> _Study text_
The Nutrition Society of Nigeria (NSN) has stated that Nigerian remains one of the first 20 countries with the highest burden of malnutrition.

ccording to the society, the nutritional status of many Nigerians is still far from expected, as the prevalence of all forms of malnutrition remains high.

Speaking at the Nutrition Education Programme last week in Lagos, President, Nutrition Society of Nigeria, Prof Ngozi Nnam, quoting statistics, said about 37 per cent of Nigerian children were stunted, 29 per cent underweight and 18 per cent wasted while micronutrient deficiencies were also high.

According to her, “While we are grappling with the challenge of under nutrition, the incidence of obesity and related manifestations of over-nutrition are beginning to emerge at relatively significant levels.”

Nnam noted that nutrition is the bedrock of development and that for an individual to develop well that individual needs to be in the state of good nutritional status.

“And it’s only people that eat well, and combine their food well, and they are in the state of good nutritional status can reach their desire potentials in life, and will be able to make significant contribution to the development of the nation.”

She said: “Poverty rate is not the major cause of malnutrition in Nigeria because, most of these people we say are “poor”, around their environments, they have fruits that could really make them be in good nutritional status. The problem is not poverty, the problem is that they lack nutrition knowledge.

> _Tasks to carry out_
#1 From the article on malnutrition in Nigeria, write out the passage between "Speaking at the" and "were also high.", inclusive.
#2 Extend the article on malnutrition in Nigeria, picking up right after its final sentence.

> _Data_
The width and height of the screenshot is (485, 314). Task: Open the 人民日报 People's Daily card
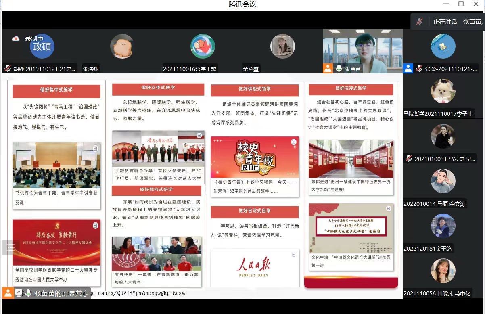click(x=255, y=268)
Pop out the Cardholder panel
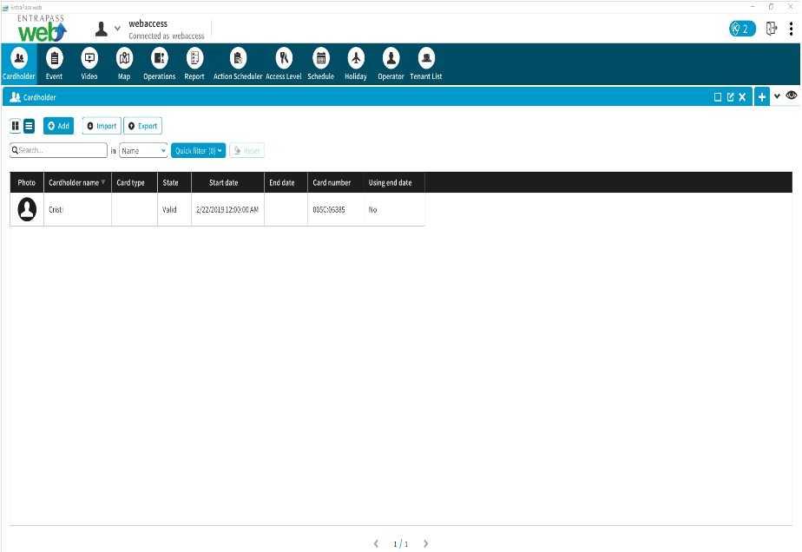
* * *
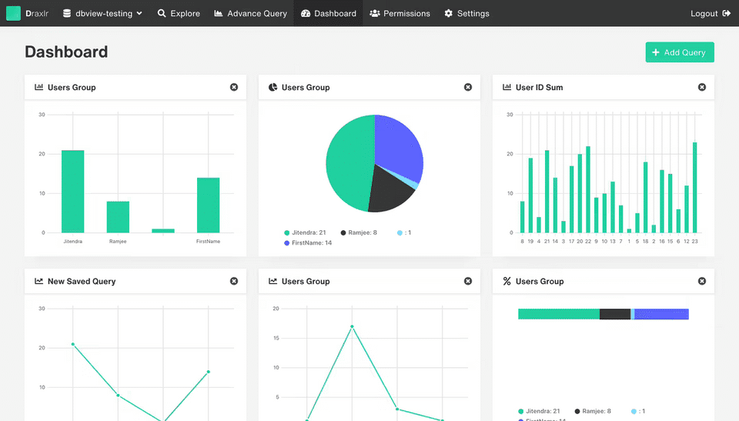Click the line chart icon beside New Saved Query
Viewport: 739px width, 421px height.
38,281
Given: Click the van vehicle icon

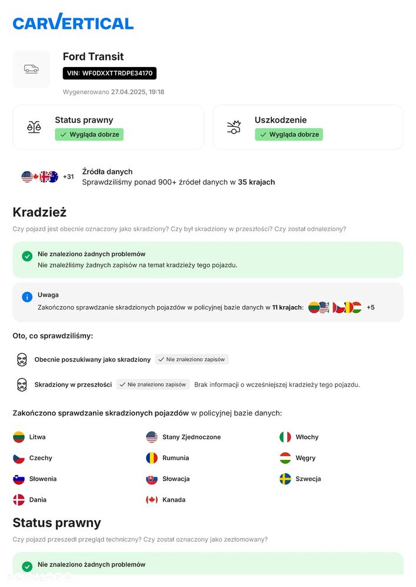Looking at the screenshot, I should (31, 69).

> _Answer set_
#1
Speaking at the Nutrition Education Programme last week in Lagos, President, Nutrition Society of Nigeria, Prof Ngozi Nnam, quoting statistics, said about 37 per cent of Nigerian children were stunted, 29 per cent underweight and 18 per cent wasted while micronutrient deficiencies were also high.

#2
“Also let’s take fats and oil for instance: adding vegetable oil or fortified margarine improves the taste of our meals, gives us the feeling of satisfaction. I must also encourage Nigerians to ensure they consume foods that are fortified with essential micronutrients such as fortified margarine, iodized salt, fortified flours and others.

“It is important we clarify the dynamics of food intake and healthy weights. When we eat properly in ways that meet our daily energy and nutrient needs we maintain healthy weights? This means our food intake matches our daily nutrient needs considering our physiological requirements and physical activity levels,” she said.

Nnam noted that this is why NSN has taken the lead in partnership with Unilever, through the Blueband Social Mission to address nutrition education challenges in Nigeria.

Dr.Abimbola Ajayi, Director of Nutrition, Lagos State Ministry of Health noted that this is the way to go for Nigeria especially by National Development.

“We all know that, we are often been told that we are what we eat, and not just that, food is what makes you and Nutrition comes out of food and one thing we also know is that, if a person is not adequately nourished, the person is practically in no place to do much of anything,” he noted.

Ajayi said at the very immediate level, malnutrition results when our dietary intake is inadequate. This means not eating foods in the right quantity to match our physiological requirements and activity level, not having meals that can provide our daily nutrient needs in terms of energy, carbohydrates, fats, protein, vitamins and minerals, and water..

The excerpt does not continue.